[Excerpt provided]:
_ _ _

# Set Membership

The cell below defines two **abstract classes**: the first represents a set and basic insert/search operations on it. You will need to impement this API four times, to implement (1) sequential search, (2) binary search tree, (3) balanced search tree, and (4) bloom filter. The second defines the synthetic data generator you will need to implement as part of your experimental framework. <br><br>**Do NOT modify the next cell** - use the dedicated cells further below for your implementation instead. <br>

In [4]:
# DO NOT MODIFY THIS CELL

from abc import ABC, abstractmethod  

# abstract class to represent a set and its insert/search operations
class AbstractSet(ABC):
    
    # constructor
    @abstractmethod
    def __init__(self):
        pass           
        
    # inserts "element" in the set
    # returns "True" after successful insertion, "False" if the element is already in the set
    # element : str
    # inserted : bool
    @abstractmethod
    def insertElement(self, element):     
        inserted = False
        return inserted   
    
    # checks whether "element" is in the set
    # returns "True" if it is, "False" otherwise
    # element : str
    # found : bool
    @abstractmethod
    def searchElement(self, element):
        found = False
        return found    
    
    
    
# abstract class to represent a synthetic data generator
class AbstractTestDataGenerator(ABC):
    
    # constructor
    @abstractmethod
    def __init__(self):
        pass           
        
    # creates and returns a list of length "size" of strings
    # size : int
    # data : list<str>
    @abstractmethod
    def generateData(self, size):     
        data = [""]*size
        return data   


Use the cell below to define any auxiliary data structure and python function you may need. Leave the implementation of the main API to the next code cells instead.

In [5]:
# ADD AUXILIARY DATA STRUCTURE DEFINITIONS AND HELPER CODE HERE



Use the cell below to implement the requested API by means of **sequential search**.

In [6]:
class SequentialSearchSet(AbstractSet):
    
    def __init__(self):
        # ADD YOUR CODE HERE
        self.val = []
     
    def insertElement(self, element):
        inserted = False
        # ADD YOUR CODE HERE
        if element not in self.val:
            self.val.append(element)
            inserted = True
        return inserted

    def searchElement(self, element):     
        found = False
        # ADD YOUR CODE HERE
        if element in self.val:
            found = True
        return found    

In [7]:
# Delete this cell before submission.
def sequentialCorrectnessTest():
    test = SequentialSearchSet()
    assert test.insertElement("a") == True
    assert test.insertElement("b") == True
    assert test.insertElement("c") == True
    assert test.insertElement("a") == False
    assert test.insertElement("b") == False
    assert test.insertElement("c") == False
    assert test.searchElement("a") == True
    assert test.searchElement("b") == True
    assert test.searchElement("c") == True
    assert test.searchElement("d") == False
    assert test.searchElement("e") == False
    assert test.searchElement("f") == False
    print("✅ Sequential search correctness test passed")

_ _ _

[Assigned task 1]: In the set membership notebook, why does the sequential search version of insertElement check whether the element is already in the list before appending it? Please answer in one to three sentences.
[Assigned task 2]: According to the set membership notebook, which four approaches must the set API be implemented with?
The lines after this note play no part in the work on the set membership notebook.

[Material provided]:
_ _ _

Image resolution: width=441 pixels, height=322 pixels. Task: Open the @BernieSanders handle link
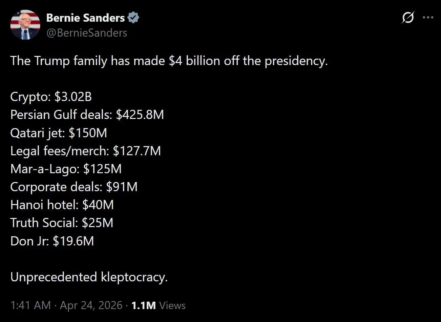tap(87, 33)

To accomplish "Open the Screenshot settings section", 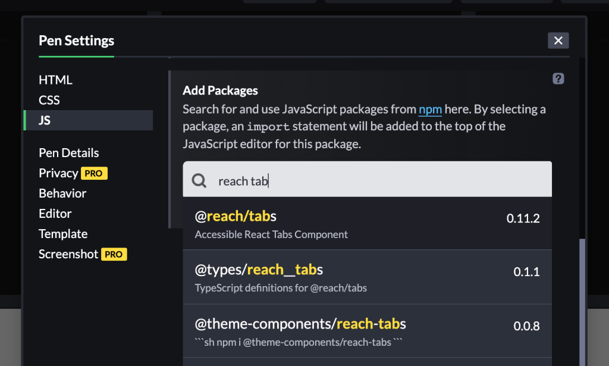I will pos(68,254).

_ _ _

[Exercise response 1]: The abstract API states that insertElement returns True after a successful insertion and False if the element is already in the set. The check appends only new elements and sets inserted to True. For a duplicate, it leaves inserted as False.

[Exercise response 2]: Sequential search, binary search tree, balanced search tree, and bloom filter.